- **Set task**: Reproduce all of the records below verbatim, line for line.

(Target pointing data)
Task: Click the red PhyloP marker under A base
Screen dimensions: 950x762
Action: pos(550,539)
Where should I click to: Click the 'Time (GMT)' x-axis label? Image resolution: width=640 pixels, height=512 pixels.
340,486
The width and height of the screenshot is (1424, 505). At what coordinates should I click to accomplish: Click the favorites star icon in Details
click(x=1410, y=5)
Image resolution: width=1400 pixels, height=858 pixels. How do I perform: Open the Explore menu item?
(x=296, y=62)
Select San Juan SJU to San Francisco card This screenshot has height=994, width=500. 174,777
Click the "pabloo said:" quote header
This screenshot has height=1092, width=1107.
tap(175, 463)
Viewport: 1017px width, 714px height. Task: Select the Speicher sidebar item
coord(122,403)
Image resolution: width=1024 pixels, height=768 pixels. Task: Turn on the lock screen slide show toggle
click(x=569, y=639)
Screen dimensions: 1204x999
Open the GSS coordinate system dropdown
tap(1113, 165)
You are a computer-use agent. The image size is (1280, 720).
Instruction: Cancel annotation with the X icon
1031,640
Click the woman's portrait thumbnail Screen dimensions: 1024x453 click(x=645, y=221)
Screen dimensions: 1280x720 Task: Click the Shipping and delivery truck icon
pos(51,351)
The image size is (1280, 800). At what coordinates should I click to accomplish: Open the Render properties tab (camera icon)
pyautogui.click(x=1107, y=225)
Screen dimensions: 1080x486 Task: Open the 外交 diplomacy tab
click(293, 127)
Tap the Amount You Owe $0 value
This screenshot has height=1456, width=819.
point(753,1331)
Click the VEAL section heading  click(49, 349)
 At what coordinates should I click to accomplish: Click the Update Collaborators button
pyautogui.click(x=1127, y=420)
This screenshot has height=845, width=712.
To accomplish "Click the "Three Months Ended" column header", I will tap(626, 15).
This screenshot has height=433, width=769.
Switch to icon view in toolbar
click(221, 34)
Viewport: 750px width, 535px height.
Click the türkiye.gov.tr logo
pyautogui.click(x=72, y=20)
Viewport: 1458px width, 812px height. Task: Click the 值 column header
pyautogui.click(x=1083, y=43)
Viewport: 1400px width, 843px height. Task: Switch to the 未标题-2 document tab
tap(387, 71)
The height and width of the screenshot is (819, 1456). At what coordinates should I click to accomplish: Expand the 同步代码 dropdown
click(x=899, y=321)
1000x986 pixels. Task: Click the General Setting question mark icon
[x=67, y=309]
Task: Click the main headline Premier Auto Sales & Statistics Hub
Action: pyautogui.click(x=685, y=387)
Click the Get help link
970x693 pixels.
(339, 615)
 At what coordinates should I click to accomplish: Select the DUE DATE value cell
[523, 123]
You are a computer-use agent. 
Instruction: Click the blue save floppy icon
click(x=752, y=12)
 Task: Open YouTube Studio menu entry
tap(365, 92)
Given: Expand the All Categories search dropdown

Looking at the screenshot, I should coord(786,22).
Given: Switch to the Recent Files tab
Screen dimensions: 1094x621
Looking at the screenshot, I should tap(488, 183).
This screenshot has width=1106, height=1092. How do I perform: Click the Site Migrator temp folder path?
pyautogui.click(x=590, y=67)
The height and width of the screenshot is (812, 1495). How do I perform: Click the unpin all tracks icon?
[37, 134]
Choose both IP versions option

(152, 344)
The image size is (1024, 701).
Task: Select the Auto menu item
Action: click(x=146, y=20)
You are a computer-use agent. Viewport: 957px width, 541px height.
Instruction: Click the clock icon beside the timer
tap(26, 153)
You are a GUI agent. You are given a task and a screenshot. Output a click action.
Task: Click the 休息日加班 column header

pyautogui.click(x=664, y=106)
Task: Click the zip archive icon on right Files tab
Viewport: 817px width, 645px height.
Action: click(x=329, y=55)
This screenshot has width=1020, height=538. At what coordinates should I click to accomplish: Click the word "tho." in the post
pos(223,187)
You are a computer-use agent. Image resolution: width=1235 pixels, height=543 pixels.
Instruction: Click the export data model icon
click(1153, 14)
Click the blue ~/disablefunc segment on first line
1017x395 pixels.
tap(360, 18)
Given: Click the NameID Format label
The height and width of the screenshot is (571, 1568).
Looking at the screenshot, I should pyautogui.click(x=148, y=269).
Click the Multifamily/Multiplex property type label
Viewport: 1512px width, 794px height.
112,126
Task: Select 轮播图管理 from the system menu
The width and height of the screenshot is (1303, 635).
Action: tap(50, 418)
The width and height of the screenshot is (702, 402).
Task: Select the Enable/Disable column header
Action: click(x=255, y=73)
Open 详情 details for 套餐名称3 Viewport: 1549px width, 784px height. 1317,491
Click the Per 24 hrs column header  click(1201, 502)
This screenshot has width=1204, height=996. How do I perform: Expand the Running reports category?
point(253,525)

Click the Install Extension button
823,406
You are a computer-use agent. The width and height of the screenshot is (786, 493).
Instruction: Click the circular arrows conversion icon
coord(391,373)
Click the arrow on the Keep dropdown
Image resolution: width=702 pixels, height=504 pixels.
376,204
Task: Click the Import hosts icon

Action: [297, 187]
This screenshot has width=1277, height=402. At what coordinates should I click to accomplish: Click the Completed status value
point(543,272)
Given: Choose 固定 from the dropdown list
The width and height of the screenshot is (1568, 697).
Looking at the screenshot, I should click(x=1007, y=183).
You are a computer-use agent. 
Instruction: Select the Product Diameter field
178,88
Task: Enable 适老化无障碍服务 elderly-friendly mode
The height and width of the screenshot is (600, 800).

- **Answer to the task**:
Task: Click the red PhyloP marker under A base
Screen dimensions: 950x762
Action: pos(550,539)
Where should I click to: Click the 'Time (GMT)' x-axis label? Image resolution: width=640 pixels, height=512 pixels.
340,486
The width and height of the screenshot is (1424, 505). At what coordinates should I click to accomplish: Click the favorites star icon in Details
click(x=1410, y=5)
Image resolution: width=1400 pixels, height=858 pixels. How do I perform: Open the Explore menu item?
(x=296, y=62)
Select San Juan SJU to San Francisco card This screenshot has height=994, width=500. 174,777
Click the "pabloo said:" quote header
This screenshot has height=1092, width=1107.
tap(175, 463)
Viewport: 1017px width, 714px height. Task: Select the Speicher sidebar item
coord(122,403)
Image resolution: width=1024 pixels, height=768 pixels. Task: Turn on the lock screen slide show toggle
click(x=569, y=639)
Screen dimensions: 1204x999
Open the GSS coordinate system dropdown
tap(1113, 165)
You are a computer-use agent. The image size is (1280, 720).
Instruction: Cancel annotation with the X icon
1031,640
Click the woman's portrait thumbnail Screen dimensions: 1024x453 click(x=645, y=221)
Screen dimensions: 1280x720 Task: Click the Shipping and delivery truck icon
pos(51,351)
The image size is (1280, 800). At what coordinates should I click to accomplish: Open the Render properties tab (camera icon)
pyautogui.click(x=1107, y=225)
Screen dimensions: 1080x486 Task: Open the 外交 diplomacy tab
click(293, 127)
Tap the Amount You Owe $0 value
This screenshot has height=1456, width=819.
point(753,1331)
Click the VEAL section heading  click(49, 349)
 At what coordinates should I click to accomplish: Click the Update Collaborators button
pyautogui.click(x=1127, y=420)
This screenshot has height=845, width=712.
To accomplish "Click the "Three Months Ended" column header", I will tap(626, 15).
This screenshot has height=433, width=769.
Switch to icon view in toolbar
click(221, 34)
Viewport: 750px width, 535px height.
Click the türkiye.gov.tr logo
pyautogui.click(x=72, y=20)
Viewport: 1458px width, 812px height. Task: Click the 值 column header
pyautogui.click(x=1083, y=43)
Viewport: 1400px width, 843px height. Task: Switch to the 未标题-2 document tab
tap(387, 71)
The height and width of the screenshot is (819, 1456). At what coordinates should I click to accomplish: Expand the 同步代码 dropdown
click(x=899, y=321)
1000x986 pixels. Task: Click the General Setting question mark icon
[x=67, y=309]
Task: Click the main headline Premier Auto Sales & Statistics Hub
Action: pyautogui.click(x=685, y=387)
Click the Get help link
970x693 pixels.
(339, 615)
 At what coordinates should I click to accomplish: Select the DUE DATE value cell
[523, 123]
You are a computer-use agent. 
Instruction: Click the blue save floppy icon
click(x=752, y=12)
 Task: Open YouTube Studio menu entry
tap(365, 92)
Given: Expand the All Categories search dropdown

Looking at the screenshot, I should coord(786,22).
Given: Switch to the Recent Files tab
Screen dimensions: 1094x621
Looking at the screenshot, I should tap(488, 183).
This screenshot has width=1106, height=1092. How do I perform: Click the Site Migrator temp folder path?
pyautogui.click(x=590, y=67)
The height and width of the screenshot is (812, 1495). How do I perform: Click the unpin all tracks icon?
[37, 134]
Choose both IP versions option

(152, 344)
The image size is (1024, 701).
Task: Select the Auto menu item
Action: click(x=146, y=20)
You are a computer-use agent. Viewport: 957px width, 541px height.
Instruction: Click the clock icon beside the timer
tap(26, 153)
You are a GUI agent. You are given a task and a screenshot. Output a click action.
Task: Click the 休息日加班 column header

pyautogui.click(x=664, y=106)
Task: Click the zip archive icon on right Files tab
Viewport: 817px width, 645px height.
Action: click(x=329, y=55)
This screenshot has width=1020, height=538. At what coordinates should I click to accomplish: Click the word "tho." in the post
pos(223,187)
You are a computer-use agent. Image resolution: width=1235 pixels, height=543 pixels.
Instruction: Click the export data model icon
click(1153, 14)
Click the blue ~/disablefunc segment on first line
1017x395 pixels.
tap(360, 18)
Given: Click the NameID Format label
The height and width of the screenshot is (571, 1568).
Looking at the screenshot, I should pyautogui.click(x=148, y=269).
Click the Multifamily/Multiplex property type label
Viewport: 1512px width, 794px height.
112,126
Task: Select 轮播图管理 from the system menu
The width and height of the screenshot is (1303, 635).
Action: tap(50, 418)
The width and height of the screenshot is (702, 402).
Task: Select the Enable/Disable column header
Action: click(x=255, y=73)
Open 详情 details for 套餐名称3 Viewport: 1549px width, 784px height. 1317,491
Click the Per 24 hrs column header  click(1201, 502)
This screenshot has width=1204, height=996. How do I perform: Expand the Running reports category?
point(253,525)

Click the Install Extension button
823,406
You are a computer-use agent. The width and height of the screenshot is (786, 493).
Instruction: Click the circular arrows conversion icon
coord(391,373)
Click the arrow on the Keep dropdown
Image resolution: width=702 pixels, height=504 pixels.
376,204
Task: Click the Import hosts icon

Action: [297, 187]
This screenshot has width=1277, height=402. At what coordinates should I click to accomplish: Click the Completed status value
point(543,272)
Given: Choose 固定 from the dropdown list
The width and height of the screenshot is (1568, 697).
Looking at the screenshot, I should click(x=1007, y=183).
You are a computer-use agent. 
Instruction: Select the Product Diameter field
178,88
Task: Enable 适老化无障碍服务 elderly-friendly mode
The height and width of the screenshot is (600, 800).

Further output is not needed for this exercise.